Wednesday, November 13, 2013

Mementos

     Maybe it was the yellow post it note I found in my desk drawer yesterday.  A simple note that read "For your files.  Love, Dad."  The files he referenced must have been the information I was burdened to keep for the time when my parents died:  bank account numbers, financial reports, life insurance policy numbers, mortgage information --- all the stuff that people amass and then have to disperse once they pass away.  As the oldest child, I was the one given the responsibility of securing all this information.
     "But I don't want to think about you dying."
     "We all have to die," my mother said matter of factly.
     At the time, my parents were in their early eighties.  Who wanted to think about them dying?  They had years left.
     In the end, I was right.  My mother died a month before her ninety-second birthday.  My dad died three weeks later at the age of ninety-one.
     By then, they'd hired an attorney to look after their affairs.  The information I'd unhappily kept for more than a decade was no longer needed.

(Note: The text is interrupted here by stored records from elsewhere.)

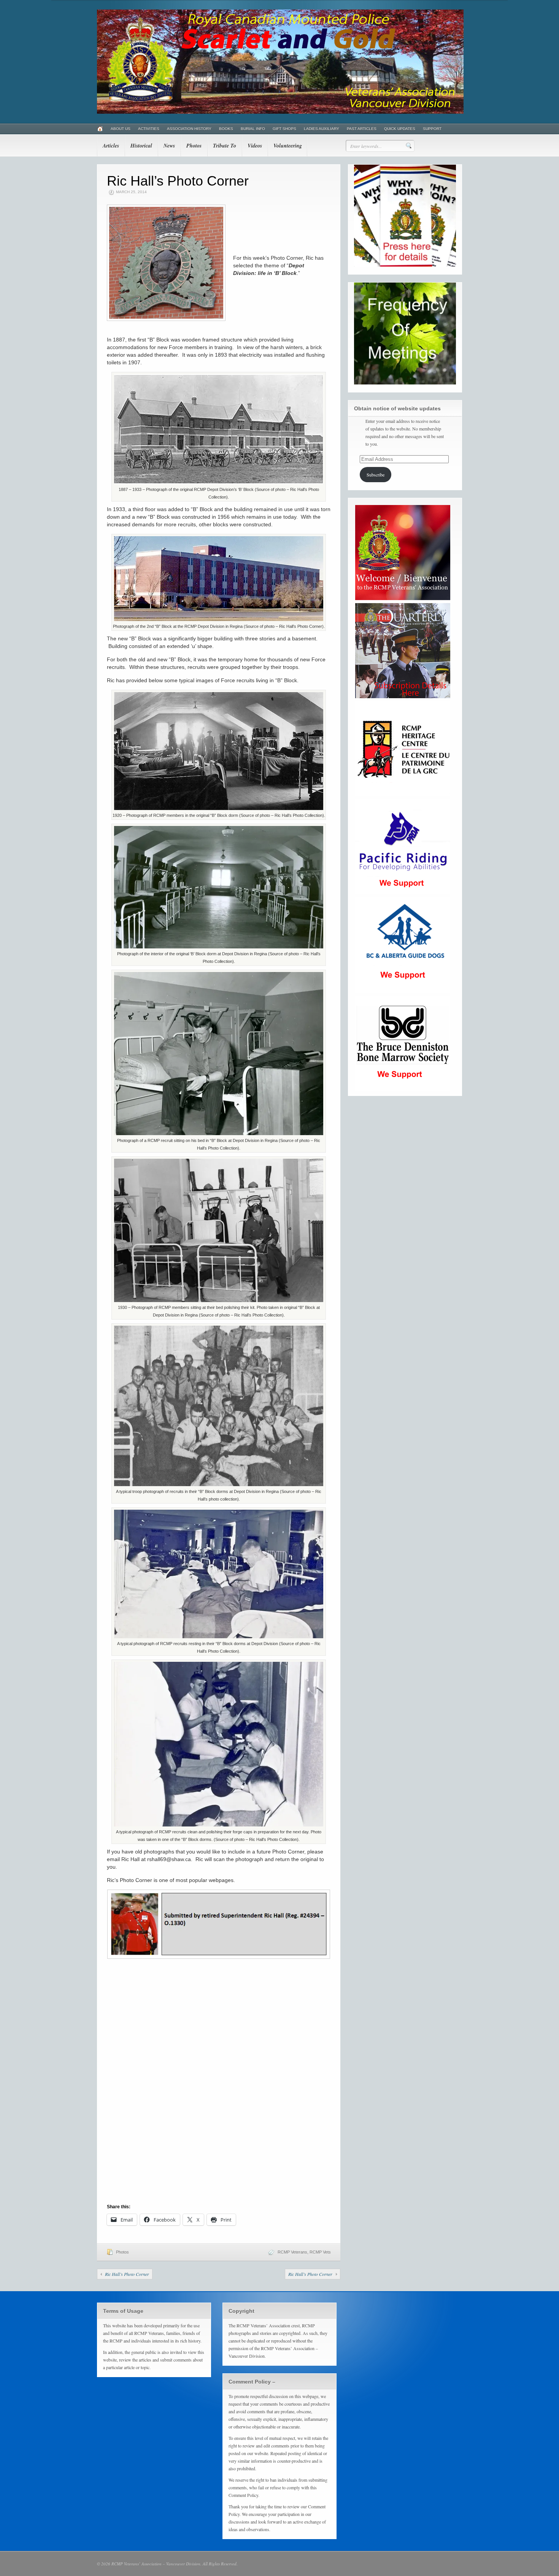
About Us (120, 129)
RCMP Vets (320, 2252)
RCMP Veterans (292, 2252)
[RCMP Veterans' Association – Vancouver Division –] (280, 112)
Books (226, 129)
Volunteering (287, 145)
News (169, 145)
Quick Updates (399, 129)
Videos (255, 145)
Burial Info (253, 129)
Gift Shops (284, 129)
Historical (141, 145)
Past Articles (361, 129)
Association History (189, 129)
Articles (111, 145)
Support (432, 129)
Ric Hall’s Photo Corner (127, 2274)
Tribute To (224, 145)
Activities (148, 129)
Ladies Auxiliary (321, 129)
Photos (194, 145)
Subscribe (375, 475)
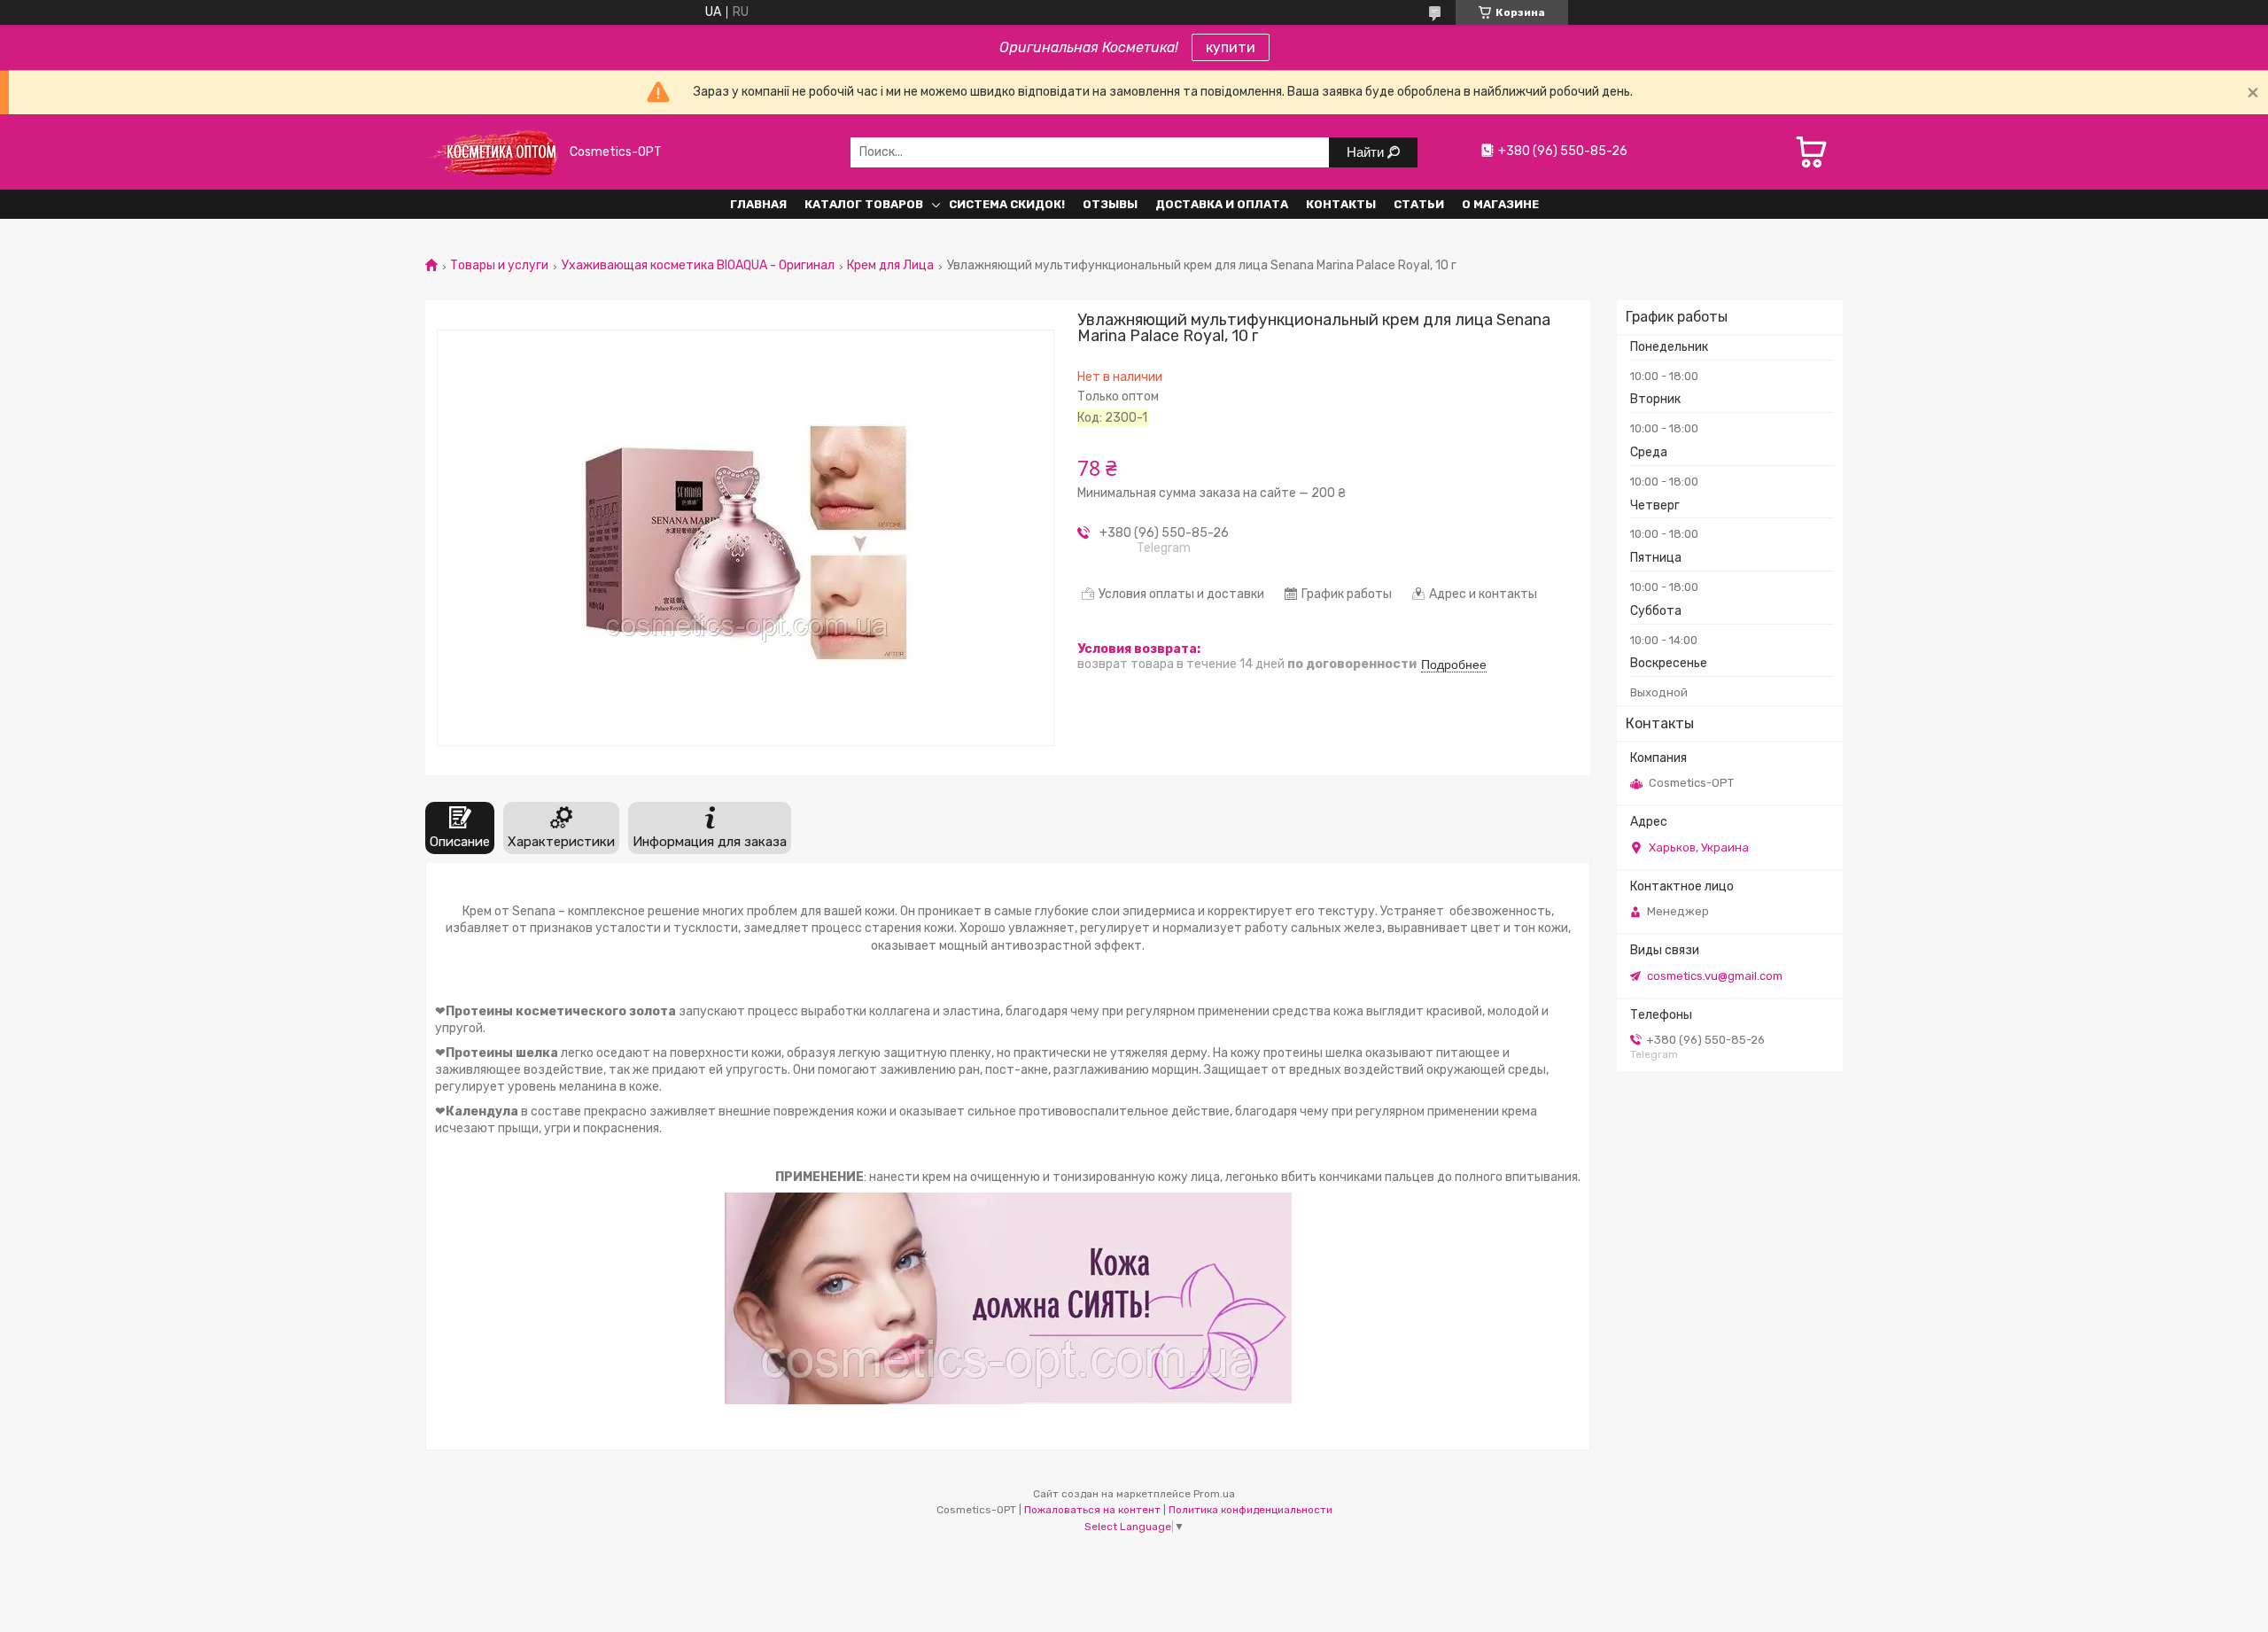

     And now it is five years later.  I tossed the folder with all their stuff a while back.  But I'd kept the handwritten note from my dad as a tangible memento of his having been on this earth and been so important in my life.  Photos are lovely to keep, and I have albums full.  But a written note is more tangible, more sacred.
     Last night, I dreamed about my dad dying and the unimaginable grief I felt.  All through the dream, I would begin to tell a friend or co-worker and burst into tears . . . not hysterical tears but the salty, endless ones that stream down your cheeks and into your mouth non stop.  I remember taking a bike ride (I rarely bike these days) in the hopes of forgetting, if just for a few minutes, the fact that my dad was dead and I'd never see or talk or be held by him again.  I woke up with the same tears I'd imagined in my dream.  I didn't swat them away; instead, I let them stick to my eyelids, to my cheeks, to the wisps of hair that floated around the edges of my face.  How could I be so emotional five years after my dad's death?  Hadn't I worked through my grief?  I'd spent weeks, probably months, writing about him and my mother and their dying and their funerals.  I'd processed their lives, what they meant to me, how they'd helped mold me, their faults, their strengths and, ultimately, the many ways in which I loved them deeply, blessed that I had had them as my parents.
     When I relax in the yoga position of Savasana at the end of class, I often see the color purple (my mother's favorite color).  From what I've read, purple is associated with the Third Eye and represents a balanced state of mind and devotion.  I feel my mother's presence then and know that she is with me always.
     But "feeling" my dad doesn't come as easily.  That's not surprising.  In life, he was less forthcoming about his emotions.  A man thing, I know.  A trait secured when my dad's mom died at an early age and cemented as a World War II veteran who saw battle in Italy toward the end of the war. 
     "I love you, dad."
     "Me, too."
     Finally, after years, I would say.  "What's this 'Me, too' business?  How about 'I love you, too?'"
     With prodding, he finally felt comfortable enough to end each of our conversations with "I love you, too."
     Dad, I'm thinking of you today and, as always, I love you.